Taking the logarithm and multiplying by $-1$ gives:

\[ \begin{aligned} \ell\left(\left(y_{1}, \ldots, y_{n}\right), \mu, \sigma^{2}\right) &= -\log\left[ \prod_{i=1}^{n} \frac{1}{\sqrt{2 \pi \sigma^{2}}} \exp\left(-\frac{(y_i-\mu)^2}{2\sigma^2}\right) \right] \\ &= -\sum_{i=1}^{n} \left[ \log\left(\frac{1}{\sqrt{2 \pi \sigma^{2}}}\right) -\frac{(y_i-\mu)^2}{2\sigma^2} \right]. \end{aligned} \]

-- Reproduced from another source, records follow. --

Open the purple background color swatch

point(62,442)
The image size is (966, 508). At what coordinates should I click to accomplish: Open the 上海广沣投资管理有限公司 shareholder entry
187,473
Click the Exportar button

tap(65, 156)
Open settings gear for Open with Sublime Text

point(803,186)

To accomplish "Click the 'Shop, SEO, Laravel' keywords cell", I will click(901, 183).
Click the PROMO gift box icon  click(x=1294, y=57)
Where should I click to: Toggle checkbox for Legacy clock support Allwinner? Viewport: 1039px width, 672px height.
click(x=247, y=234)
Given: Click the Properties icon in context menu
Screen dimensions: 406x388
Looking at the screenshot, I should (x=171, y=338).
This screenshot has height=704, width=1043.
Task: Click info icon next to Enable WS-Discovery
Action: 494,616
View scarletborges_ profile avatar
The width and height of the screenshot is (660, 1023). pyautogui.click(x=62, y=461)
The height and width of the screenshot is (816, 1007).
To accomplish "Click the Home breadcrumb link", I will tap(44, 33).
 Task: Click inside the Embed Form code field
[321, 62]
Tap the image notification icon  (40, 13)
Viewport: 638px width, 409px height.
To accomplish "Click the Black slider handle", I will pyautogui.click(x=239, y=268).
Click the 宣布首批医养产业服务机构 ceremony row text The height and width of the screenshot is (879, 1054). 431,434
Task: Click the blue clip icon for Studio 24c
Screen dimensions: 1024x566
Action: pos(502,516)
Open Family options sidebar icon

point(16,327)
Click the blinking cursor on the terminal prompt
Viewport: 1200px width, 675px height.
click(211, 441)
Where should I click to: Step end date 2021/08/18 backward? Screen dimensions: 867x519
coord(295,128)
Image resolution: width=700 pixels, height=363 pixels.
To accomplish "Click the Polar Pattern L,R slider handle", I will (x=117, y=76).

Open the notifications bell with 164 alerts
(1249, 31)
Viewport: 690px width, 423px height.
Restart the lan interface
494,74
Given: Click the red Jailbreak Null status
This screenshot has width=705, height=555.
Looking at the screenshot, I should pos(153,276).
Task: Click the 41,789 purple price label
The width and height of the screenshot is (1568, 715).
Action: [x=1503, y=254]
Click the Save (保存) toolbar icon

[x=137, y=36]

This expression makes two things explicit:

One part depends only on $\sigma^2$ (the normalization constant).
The other part depends on squared deviations $(y_i-\mu)^2$.

8.1.3 Matrix formulation

The same likelihood can be written compactly using linear algebra.
Let:

$\mathbf{y}$ be the $n\times 1$ response vector,
$\mathbf{X}$ be the design matrix,
$\beta$ be the vector of regression coefficients,
$\mathbf{I}$ be the identity matrix.

Assuming independent errors with variance $\sigma^2$, the covariance matrix is $\sigma^2\mathbf{I}$.
The negative log-likelihood becomes:

\[ \begin{aligned} \ell(\mathbf{y}, \beta, \gamma) &=\frac{1}{2}\left\{ n \log (2 \pi) +\log \left|\sigma^{2} \mathbf{I}\right| +(\mathbf{y}-\mathbf{X} \beta)^{\prime} (\sigma^{2} \mathbf{I})^{-1} (\mathbf{y}-\mathbf{X} \beta) \right\} \\ &=\frac{1}{2}\left\{ n \log (2 \pi) +n \log (\sigma^{2}) +(\mathbf{y}-\mathbf{X}\beta)^{\prime} (\mathbf{y}-\mathbf{X}\beta)/\sigma^{2} \right\}. \end{aligned} \]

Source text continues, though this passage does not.